Success is not final, failure is not fatal: it is the courage to continue that counts. Winston Churchill
When was the last time you failed at something? How did you know?
A lot of discussion happens in entrepreneurial / creative circles around the subject of failure. There are some who argue that failure is a critical part of growth. Others argue that failure is over-celebrated and the cultural obsession with “failing fast and failing often” is encouraging the wrong kind of focus.
I was watching a fascinating interview with Sara Blakely, the founder of Spanx and newbie on the Forbes list of richest people. In the interview (and in the Forbes article) she shares that when she was a child her father made it a habit to ask on a regular basis “what did you fail at this week?” When she replied, “nothing” he would retort, “Oh…that’s too bad.”
Of this ritual she says,
My definition of failure became ‘not trying’, not the outcome.

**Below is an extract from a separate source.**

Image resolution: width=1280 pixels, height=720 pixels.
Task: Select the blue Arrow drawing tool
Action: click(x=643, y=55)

Our definition of failure defines more about us than we may realize, because the fear of failure is one of the most frequent sources of creative paralysis. When the perceived threat of potential consequence outweighs the perceived benefits of success, we stop acting.

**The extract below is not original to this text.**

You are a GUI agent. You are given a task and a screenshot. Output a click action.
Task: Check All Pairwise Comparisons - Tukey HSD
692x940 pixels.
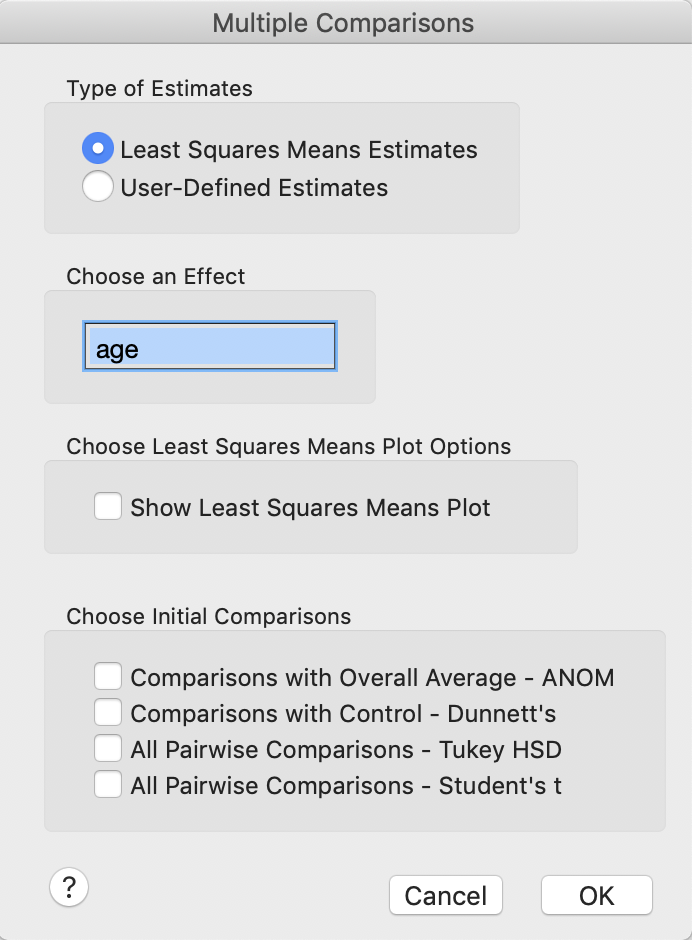(107, 748)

Notice the word “perceived”. These consequences are often illusory, but in our mind they are as real as a tiger staring us down. The problem is that we can go for days, weeks, months, years, lifetimes without every really getting to the bottom of this fear. The result is that we forfeit our best work.
The two things that will paralyze us creatively faster than any others:
1. We haven’t defined success.
2. We haven’t defined failure.
If we don’t have a clear definition of what we’re trying to do, we will spin out. Simultaneously, if we don’t have a clear definition of “missing the mark” we will experience paralysis. The simple act of clarifying these two concepts can immediately yield courage for your creative efforts.
So something to think about this week: how do you define failure, and how do you define success?